* MATERIAL FOR THIS EXERCISE
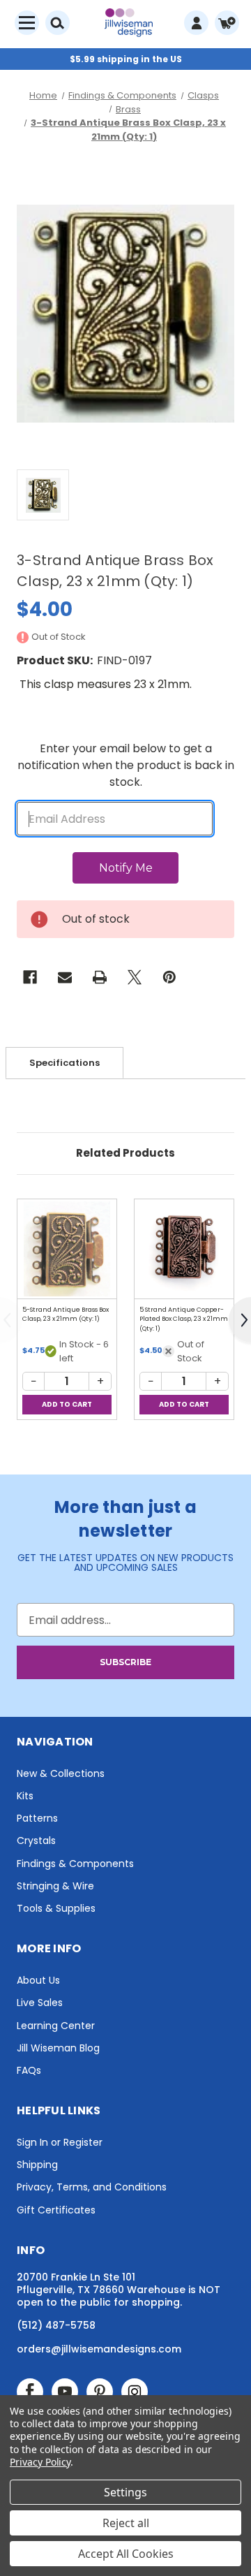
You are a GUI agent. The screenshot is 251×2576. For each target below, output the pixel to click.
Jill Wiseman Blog (58, 2048)
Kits (25, 1796)
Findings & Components (75, 1864)
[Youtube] (65, 2391)
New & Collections (61, 1773)
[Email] (65, 977)
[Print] (99, 977)
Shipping (37, 2165)
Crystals (36, 1840)
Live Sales (40, 2003)
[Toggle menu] (27, 22)
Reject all (125, 2523)
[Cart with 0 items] (227, 22)
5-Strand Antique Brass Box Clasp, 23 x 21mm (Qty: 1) (65, 1314)
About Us (38, 1980)
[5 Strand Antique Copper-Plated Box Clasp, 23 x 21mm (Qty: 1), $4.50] (184, 1248)
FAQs (29, 2070)
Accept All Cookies (126, 2553)
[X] (134, 977)
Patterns (37, 1818)
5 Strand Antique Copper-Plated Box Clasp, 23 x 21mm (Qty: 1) (183, 1319)
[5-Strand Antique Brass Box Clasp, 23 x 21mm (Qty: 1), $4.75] (67, 1248)
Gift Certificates (56, 2210)
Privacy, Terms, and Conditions (92, 2187)
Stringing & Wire (55, 1886)
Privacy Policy (40, 2461)
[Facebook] (30, 977)
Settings (125, 2492)
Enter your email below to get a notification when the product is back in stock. (125, 765)
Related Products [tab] (125, 1153)
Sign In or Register (59, 2142)
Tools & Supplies (56, 1908)
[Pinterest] (169, 977)
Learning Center (56, 2026)
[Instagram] (134, 2391)
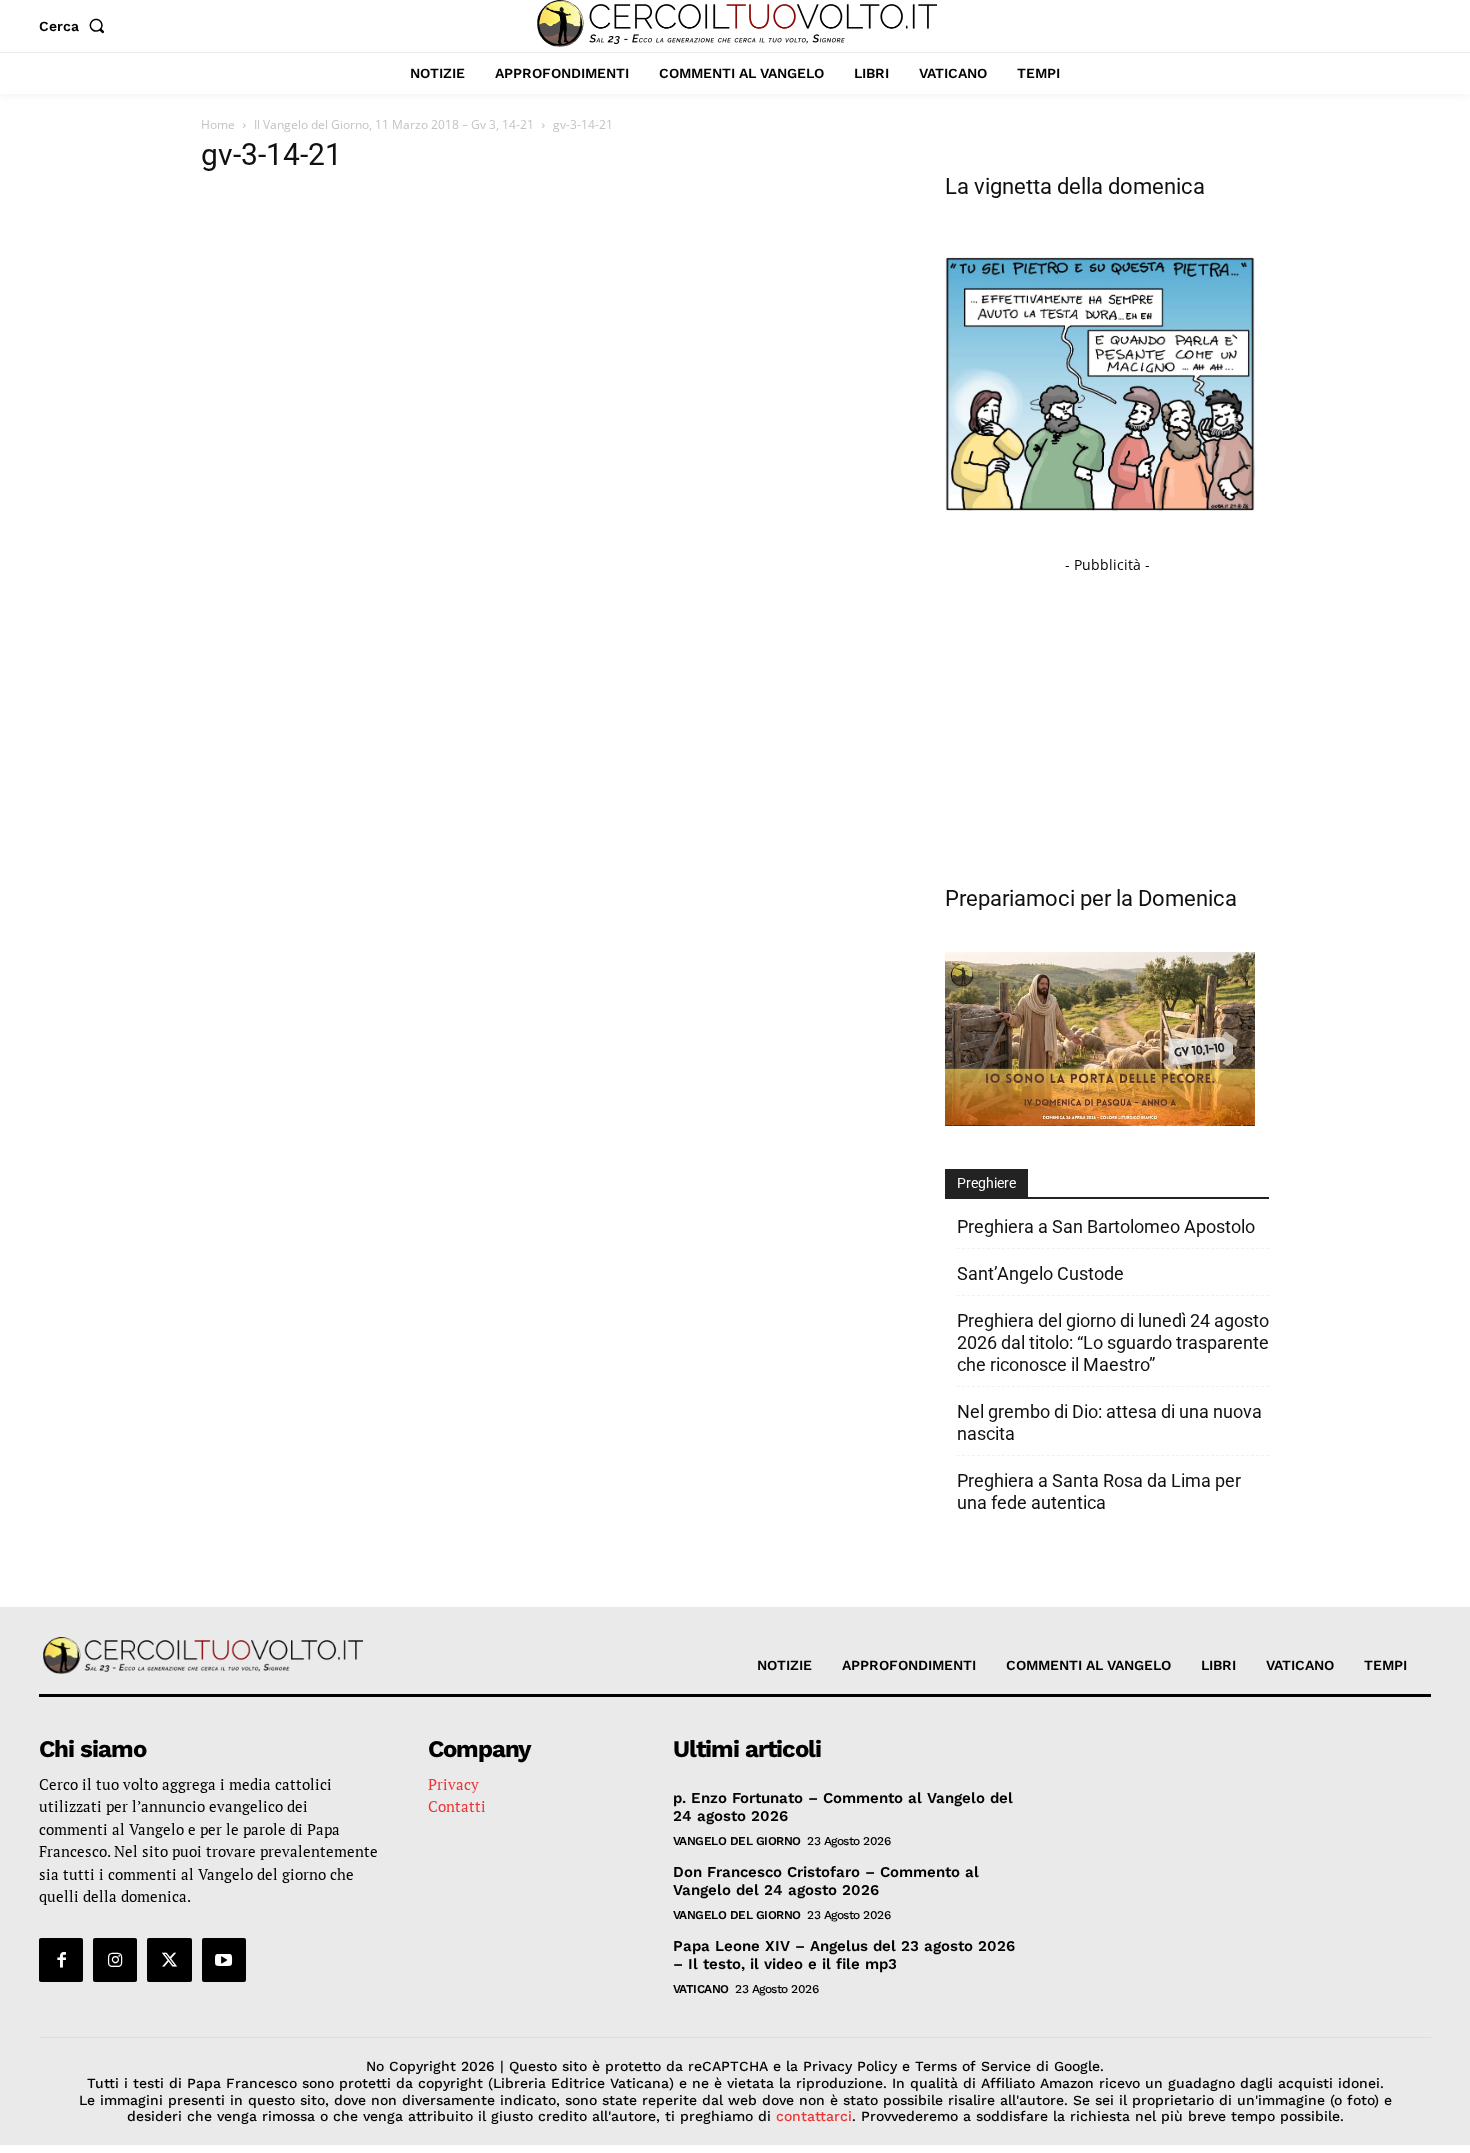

* EXERCISE DESCRIPTION
The exact lines of the material above starting at the one that contains "[Cart with 0 items] (227, 22)" and ending at the one that contains "Patterns (37, 1818)" are what to retype; leave out everything else.

* RESULT
[Cart with 0 items] (227, 22)
5-Strand Antique Brass Box Clasp, 23 x 21mm (Qty: 1) (65, 1314)
About Us (38, 1980)
[5 Strand Antique Copper-Plated Box Clasp, 23 x 21mm (Qty: 1), $4.50] (184, 1248)
FAQs (29, 2070)
Accept All Cookies (126, 2553)
[X] (134, 977)
Patterns (37, 1818)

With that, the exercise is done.